Months ago, when he announced that his city was on the brink of a financial emergency, Sweetwater Mayor Orlando López contacted the state government for help. He says he never got an answer.
So he turned to an unlikely source: Miami, a city not-so-long removed from its own budget debacle.
Starting Monday, Miami will begin sending three employees from its finance department to the west Miami-Dade suburb to try and help the flailing city balance its books. Miami City Manager Daniel Alfonso announced the move this week, saying the employees will spend at least one week poring over Sweetwater’s finances, and perhaps as long as one month.
“They’re doing what the city of Miami did many years ago,” said Mayor Tomás Regalado, referring to assistance the city received from the state during a financial crisis during the ’90s. “We asked for support many years ago when I was on the commission. So I think it’s a good thing, helping a neighboring city.”
But by jumping in to help Sweetwater with its finances, Regalado’s city is inserting itself into a political imbroglio.
Everything in Sweetwater is controversial.
Miami Mayor Tomás Regalado
The turmoil surrounding the city’s roughly $18 million budget is at least partly the result of infighting between López and the City Commission. In January, López, who runs the city’s administration, sued the commission, alleging that it had passed an unbalanced budget and attempted to administer the city through legislation. Commissioners in turn sued him for refusing to follow their directives and asked a judge to force the mayor to follow their budget.
Regalado said he almost immediately received a call from a Sweetwater commissioner inquiring about why he was sending employees to look over the city’s books.
“I know everything in Sweetwater is controversial and there are some commissioners saying that this is to help the mayor. It’s not,” he said.
On Thursday, López said the department is in need of two extra workers to help handle a backlog of work in the finance department, since its employees are now working on the 2016-17 budget.
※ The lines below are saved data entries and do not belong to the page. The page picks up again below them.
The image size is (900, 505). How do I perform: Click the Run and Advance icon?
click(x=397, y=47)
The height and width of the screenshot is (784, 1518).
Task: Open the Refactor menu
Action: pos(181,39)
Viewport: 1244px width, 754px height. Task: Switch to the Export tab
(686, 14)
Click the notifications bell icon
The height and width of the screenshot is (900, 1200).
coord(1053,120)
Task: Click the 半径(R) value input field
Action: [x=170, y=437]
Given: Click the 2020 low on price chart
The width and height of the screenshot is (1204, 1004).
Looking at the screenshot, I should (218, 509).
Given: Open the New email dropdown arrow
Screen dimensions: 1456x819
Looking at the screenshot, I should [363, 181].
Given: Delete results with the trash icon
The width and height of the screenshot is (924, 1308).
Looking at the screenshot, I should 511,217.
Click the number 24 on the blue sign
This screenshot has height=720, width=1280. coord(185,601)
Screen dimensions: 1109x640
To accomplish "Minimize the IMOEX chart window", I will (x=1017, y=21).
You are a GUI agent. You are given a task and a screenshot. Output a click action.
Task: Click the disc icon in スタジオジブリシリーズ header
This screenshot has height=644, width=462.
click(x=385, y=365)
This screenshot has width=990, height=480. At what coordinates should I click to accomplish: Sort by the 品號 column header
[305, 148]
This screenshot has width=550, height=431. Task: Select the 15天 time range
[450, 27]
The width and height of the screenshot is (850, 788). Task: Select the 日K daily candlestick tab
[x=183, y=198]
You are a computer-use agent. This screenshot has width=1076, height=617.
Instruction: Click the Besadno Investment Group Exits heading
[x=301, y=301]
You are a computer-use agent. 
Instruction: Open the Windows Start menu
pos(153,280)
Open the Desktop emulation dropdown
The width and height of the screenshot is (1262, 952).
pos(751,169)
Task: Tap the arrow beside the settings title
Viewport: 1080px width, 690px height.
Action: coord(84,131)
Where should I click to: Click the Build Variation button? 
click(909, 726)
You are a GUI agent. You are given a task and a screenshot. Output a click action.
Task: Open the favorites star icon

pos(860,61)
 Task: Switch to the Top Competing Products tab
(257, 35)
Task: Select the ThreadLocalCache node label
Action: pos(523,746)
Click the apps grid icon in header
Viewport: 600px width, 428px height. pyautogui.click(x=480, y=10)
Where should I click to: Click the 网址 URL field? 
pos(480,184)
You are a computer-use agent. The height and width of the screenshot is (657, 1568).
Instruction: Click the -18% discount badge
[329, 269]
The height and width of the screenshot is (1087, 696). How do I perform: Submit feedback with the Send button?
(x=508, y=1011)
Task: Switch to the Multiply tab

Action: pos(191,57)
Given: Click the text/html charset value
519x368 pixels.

“The other employee will conduct a mini audit to help answer the two million dollar question,” Lopez said in reference to a $2 million grant reimbursement from the federal government that the city was supposed to use to pay the balance of a line of credit — but never did.
It is unprofessional to put the city’s finances in the hands of auditors who come from another municipality.
Commission President Jose M. Diaz
Former Mayor Jose M. Diaz and finance director Ricardo Mendez dispute where the money went. Diaz told El Nuevo Herald that Mendez secretly spent the money on payroll. Claudia Miro, a city spokeswoman, said the money was spent with Diaz’s approval, and went to cover unbudgeted expenses, such as retroactive salary increases and the police retirement fund. Part of the money was used to pay lawsuit settlements that followed the arrest and conviction of former Mayor Manny Maroño in a public corruption sting.
Yet another part of the money went to pay for the operating costs of a center for the elderly after the state refused to disburse funds promised for the center because an audit had revealed mismanagement in 2012.
“I am sure Mayor Regalado is lending a helping hand to show solidarity with the administration of Orlando López, probably because a friend asked him a favor,” said Diaz, now president of the Sweetwater commission. “But I think it is unprofessional to put the city’s finances in the hands of auditors who come from another municipality when we have our own auditors and the city has gone through audits already.”